Friday, May 23, 2014

Strawberry Sorbet

Who doesn't like strawberries? From freshly picked, to preserved strawberries always makes a huge entrance and is an ideal fruit for a sorbet!


Strawberry Sorbet

Basically a 2 ingredient dessert as you'll only use fresh strawberries & sugar syrup infused with vanilla.



 
 Strawberries, are high in vitamins and nutrients making them the perfect "nature's snack" to nibble on. For this recipe you'll need:

2 x Punnets of Strawberries - washed & hulled by hand (roughly 500g)
1 x Quantity of Vanilla Sugar Syrup - (1 Cup White Sugar, 2 Cup's Water & 1 Vanilla bean - split lengthways and seeds scraped out)


To make the vanilla infused sugar syrup all you have to do is place the vanilla bean and scraped seeds in a thick based saucepan, with the sugar and the water. bring the syrup to gentle boil stirring till the sugar has dissolved completely. Remove the syrup from the heat and let it cool completely. Strain off the vanilla bean and store in the refrigerator till needed.

TIP: Wash off the vanilla husk under a tap of running water. Leave it to dry off and place it in your sugar pot, giving you vanilla sugar.



Place the washed & hulled strawberries in a blender of food processor and puree till smooth.

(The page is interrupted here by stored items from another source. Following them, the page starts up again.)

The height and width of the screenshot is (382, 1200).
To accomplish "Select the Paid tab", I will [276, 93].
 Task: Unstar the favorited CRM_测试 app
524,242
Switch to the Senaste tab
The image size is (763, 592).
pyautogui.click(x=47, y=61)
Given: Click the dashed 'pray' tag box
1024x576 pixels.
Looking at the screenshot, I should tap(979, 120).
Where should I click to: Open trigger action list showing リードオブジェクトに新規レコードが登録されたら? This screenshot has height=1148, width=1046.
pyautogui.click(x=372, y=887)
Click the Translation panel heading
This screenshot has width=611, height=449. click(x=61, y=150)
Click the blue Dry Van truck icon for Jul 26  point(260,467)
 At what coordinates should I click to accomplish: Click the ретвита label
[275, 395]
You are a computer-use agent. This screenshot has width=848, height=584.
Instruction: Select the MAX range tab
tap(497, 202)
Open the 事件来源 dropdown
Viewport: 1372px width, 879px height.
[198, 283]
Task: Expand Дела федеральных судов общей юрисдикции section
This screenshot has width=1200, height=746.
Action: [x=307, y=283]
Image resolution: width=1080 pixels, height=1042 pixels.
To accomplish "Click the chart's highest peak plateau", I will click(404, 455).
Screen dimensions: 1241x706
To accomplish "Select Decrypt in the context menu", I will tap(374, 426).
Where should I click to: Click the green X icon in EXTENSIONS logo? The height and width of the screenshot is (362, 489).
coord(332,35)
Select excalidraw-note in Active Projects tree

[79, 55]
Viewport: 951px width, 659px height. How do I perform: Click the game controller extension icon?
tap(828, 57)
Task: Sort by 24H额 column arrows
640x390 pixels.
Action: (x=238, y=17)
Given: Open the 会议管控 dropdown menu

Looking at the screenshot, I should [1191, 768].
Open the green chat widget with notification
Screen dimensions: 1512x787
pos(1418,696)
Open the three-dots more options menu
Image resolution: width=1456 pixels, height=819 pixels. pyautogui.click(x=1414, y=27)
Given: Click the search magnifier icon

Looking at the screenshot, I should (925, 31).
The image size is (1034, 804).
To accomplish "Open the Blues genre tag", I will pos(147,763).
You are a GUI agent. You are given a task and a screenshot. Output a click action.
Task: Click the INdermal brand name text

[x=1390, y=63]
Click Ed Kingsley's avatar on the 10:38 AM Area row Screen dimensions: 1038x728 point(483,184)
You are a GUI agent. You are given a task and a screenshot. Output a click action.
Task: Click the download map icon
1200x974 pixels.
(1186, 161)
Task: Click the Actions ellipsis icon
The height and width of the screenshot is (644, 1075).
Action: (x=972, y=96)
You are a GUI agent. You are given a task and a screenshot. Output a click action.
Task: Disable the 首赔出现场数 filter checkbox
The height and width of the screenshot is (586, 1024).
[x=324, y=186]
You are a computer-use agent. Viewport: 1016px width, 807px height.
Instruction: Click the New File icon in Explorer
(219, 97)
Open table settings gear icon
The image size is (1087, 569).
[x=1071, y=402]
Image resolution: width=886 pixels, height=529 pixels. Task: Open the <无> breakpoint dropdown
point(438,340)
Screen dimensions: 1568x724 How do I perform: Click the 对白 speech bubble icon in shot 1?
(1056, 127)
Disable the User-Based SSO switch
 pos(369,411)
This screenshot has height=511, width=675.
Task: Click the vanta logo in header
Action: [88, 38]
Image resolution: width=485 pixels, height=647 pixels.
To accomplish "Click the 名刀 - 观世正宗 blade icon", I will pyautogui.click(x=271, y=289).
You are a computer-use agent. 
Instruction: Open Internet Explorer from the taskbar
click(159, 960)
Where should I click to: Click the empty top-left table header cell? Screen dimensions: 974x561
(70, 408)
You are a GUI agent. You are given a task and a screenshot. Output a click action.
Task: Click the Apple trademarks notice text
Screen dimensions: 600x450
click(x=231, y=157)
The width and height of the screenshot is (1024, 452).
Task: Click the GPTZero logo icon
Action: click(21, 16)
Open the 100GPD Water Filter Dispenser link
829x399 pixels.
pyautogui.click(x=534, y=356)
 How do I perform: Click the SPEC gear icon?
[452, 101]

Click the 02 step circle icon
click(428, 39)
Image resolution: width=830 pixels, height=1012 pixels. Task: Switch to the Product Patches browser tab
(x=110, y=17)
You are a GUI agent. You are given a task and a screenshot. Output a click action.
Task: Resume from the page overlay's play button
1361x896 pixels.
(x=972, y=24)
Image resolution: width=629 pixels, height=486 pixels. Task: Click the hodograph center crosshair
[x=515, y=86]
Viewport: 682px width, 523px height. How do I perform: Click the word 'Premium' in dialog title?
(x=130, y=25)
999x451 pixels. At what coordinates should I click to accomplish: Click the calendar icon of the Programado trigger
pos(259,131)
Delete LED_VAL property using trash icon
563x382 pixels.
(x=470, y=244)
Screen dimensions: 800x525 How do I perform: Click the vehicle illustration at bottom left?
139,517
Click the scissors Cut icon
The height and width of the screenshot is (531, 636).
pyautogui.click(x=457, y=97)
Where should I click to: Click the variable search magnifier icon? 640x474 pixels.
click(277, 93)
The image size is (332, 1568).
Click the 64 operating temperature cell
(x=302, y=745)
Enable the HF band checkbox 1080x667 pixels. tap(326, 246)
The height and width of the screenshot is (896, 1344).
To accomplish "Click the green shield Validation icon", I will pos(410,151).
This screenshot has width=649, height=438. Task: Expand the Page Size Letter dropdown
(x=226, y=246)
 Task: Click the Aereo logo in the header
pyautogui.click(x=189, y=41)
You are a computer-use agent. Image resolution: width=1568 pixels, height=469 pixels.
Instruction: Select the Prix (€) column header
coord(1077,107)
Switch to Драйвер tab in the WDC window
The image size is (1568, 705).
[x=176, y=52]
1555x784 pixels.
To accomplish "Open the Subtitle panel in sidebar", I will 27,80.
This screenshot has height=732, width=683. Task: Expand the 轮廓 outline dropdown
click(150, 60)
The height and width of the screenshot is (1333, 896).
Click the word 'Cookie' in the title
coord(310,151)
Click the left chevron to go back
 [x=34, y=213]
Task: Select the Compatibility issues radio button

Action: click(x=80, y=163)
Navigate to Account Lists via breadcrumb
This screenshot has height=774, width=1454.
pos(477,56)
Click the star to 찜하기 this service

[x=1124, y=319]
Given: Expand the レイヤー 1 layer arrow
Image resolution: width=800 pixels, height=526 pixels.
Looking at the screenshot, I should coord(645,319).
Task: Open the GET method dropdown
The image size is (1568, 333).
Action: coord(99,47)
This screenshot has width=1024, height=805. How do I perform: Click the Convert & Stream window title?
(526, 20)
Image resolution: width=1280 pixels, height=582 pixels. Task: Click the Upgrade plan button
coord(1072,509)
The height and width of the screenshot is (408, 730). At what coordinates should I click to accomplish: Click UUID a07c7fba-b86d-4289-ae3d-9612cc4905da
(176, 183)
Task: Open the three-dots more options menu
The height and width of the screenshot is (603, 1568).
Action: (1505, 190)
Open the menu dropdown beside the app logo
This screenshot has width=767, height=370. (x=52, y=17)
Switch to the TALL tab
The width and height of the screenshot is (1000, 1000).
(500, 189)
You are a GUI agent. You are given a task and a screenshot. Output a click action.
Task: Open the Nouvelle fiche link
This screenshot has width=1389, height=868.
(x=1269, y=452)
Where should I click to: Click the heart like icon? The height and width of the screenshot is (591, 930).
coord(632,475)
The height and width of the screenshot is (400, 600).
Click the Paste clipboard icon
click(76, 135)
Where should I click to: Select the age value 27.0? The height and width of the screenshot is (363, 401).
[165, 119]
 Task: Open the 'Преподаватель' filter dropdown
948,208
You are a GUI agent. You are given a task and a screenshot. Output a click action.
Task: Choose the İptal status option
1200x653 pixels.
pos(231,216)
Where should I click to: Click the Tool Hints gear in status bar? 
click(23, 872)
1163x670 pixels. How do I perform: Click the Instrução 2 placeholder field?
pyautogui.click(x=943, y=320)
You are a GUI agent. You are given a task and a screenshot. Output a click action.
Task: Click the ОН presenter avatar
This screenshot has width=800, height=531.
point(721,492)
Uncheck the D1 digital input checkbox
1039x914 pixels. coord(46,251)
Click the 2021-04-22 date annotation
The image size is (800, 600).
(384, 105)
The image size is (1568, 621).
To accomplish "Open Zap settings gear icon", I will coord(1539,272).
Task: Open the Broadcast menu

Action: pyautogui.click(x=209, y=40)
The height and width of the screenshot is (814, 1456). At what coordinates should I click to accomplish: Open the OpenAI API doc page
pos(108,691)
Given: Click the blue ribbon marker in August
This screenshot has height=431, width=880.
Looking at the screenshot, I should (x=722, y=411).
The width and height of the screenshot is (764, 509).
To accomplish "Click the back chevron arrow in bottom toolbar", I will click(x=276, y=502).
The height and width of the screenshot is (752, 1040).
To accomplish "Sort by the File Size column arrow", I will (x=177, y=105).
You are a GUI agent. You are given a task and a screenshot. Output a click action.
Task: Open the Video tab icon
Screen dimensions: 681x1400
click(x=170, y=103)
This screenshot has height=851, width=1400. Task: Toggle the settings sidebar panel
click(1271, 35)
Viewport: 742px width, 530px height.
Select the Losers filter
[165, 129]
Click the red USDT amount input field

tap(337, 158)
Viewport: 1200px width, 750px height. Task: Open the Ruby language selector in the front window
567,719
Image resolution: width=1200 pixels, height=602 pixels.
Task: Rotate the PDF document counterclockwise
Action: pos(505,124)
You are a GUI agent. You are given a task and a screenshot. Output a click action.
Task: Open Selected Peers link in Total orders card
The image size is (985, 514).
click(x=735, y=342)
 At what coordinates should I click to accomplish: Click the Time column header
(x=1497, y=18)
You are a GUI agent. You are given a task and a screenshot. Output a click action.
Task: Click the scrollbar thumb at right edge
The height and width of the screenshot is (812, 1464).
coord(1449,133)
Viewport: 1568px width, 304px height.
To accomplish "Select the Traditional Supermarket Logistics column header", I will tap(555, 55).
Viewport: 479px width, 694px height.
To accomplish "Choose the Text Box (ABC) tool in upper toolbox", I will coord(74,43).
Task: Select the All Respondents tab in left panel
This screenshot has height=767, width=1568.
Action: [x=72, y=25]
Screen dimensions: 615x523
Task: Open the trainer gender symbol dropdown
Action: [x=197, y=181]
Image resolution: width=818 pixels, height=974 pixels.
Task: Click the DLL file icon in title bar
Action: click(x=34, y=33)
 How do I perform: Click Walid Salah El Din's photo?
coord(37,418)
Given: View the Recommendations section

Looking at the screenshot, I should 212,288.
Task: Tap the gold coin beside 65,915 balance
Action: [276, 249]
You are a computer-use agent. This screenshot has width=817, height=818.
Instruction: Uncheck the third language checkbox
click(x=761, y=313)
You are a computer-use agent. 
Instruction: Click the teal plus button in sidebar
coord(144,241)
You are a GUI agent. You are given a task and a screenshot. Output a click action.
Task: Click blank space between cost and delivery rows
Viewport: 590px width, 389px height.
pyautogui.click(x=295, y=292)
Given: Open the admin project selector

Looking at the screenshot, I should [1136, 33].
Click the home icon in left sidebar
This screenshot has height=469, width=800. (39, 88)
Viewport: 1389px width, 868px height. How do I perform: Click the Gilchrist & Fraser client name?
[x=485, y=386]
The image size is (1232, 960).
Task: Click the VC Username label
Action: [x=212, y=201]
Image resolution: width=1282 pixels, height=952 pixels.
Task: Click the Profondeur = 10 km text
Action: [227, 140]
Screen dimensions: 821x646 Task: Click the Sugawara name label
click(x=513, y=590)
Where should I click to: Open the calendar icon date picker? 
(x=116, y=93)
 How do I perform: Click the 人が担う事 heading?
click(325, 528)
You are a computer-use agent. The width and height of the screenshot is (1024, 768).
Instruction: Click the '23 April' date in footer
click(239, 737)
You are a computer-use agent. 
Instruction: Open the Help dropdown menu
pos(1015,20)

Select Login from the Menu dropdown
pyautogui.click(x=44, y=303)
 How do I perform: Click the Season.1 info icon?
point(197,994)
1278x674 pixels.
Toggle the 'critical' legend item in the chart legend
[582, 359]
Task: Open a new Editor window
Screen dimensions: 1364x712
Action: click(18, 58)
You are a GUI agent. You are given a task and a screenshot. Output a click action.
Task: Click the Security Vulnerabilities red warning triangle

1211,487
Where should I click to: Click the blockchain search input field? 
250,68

Once pureed, strain the strawberry puree through a fine sieve or chinois - this is to keep all the strawberry seeds out. I like a silky smooth sorbet. This is optional - if you like the seeds then don't strain the puree.









In a large jug mix together the puree and the cooled sugar syrup. Whisk it well to combine before pouring the mixture into your ice cream machine. and churn according to manufacturers instructions.


Once the sorbet has set and is thick and lush, spoon the mixture into a freezer proof container and freeze till set completely. This will take up to 4 hours but best will be overnight. Take the sorbet out of the freezer  minutes before serving.
 
 
Now sit back and enjoy the fruits of your labour.